§ **What you are asked to do**: For the entries below, print exactly the lines between the line holding "Task: Focus the browser address bar" and the line holding "The width and", inclusive, and nothing else.

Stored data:

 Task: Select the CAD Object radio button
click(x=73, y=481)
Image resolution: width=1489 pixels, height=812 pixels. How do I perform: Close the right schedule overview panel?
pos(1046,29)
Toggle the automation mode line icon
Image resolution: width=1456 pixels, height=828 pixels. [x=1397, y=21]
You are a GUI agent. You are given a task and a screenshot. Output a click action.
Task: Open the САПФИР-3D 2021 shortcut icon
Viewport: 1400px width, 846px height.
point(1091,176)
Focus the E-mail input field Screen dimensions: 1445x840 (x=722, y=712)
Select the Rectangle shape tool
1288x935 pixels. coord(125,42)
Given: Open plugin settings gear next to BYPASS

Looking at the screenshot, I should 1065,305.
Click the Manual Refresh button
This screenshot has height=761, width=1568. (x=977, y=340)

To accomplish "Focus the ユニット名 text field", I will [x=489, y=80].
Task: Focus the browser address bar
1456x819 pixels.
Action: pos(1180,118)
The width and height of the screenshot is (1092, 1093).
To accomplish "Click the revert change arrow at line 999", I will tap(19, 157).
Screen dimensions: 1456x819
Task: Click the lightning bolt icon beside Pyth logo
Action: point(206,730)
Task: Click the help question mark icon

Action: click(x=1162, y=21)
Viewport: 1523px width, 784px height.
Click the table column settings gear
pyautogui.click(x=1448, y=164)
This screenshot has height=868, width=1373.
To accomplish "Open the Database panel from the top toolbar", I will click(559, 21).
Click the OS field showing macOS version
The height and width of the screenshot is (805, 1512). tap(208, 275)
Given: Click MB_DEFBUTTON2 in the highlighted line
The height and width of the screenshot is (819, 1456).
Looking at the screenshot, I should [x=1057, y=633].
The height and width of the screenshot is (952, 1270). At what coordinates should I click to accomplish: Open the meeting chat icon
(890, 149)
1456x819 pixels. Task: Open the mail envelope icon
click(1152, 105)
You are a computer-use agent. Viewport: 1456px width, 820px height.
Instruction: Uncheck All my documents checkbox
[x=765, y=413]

§ **Expected output**:
Task: Focus the browser address bar
1456x819 pixels.
Action: pos(1180,118)
The width and height of the screenshot is (1092, 1093).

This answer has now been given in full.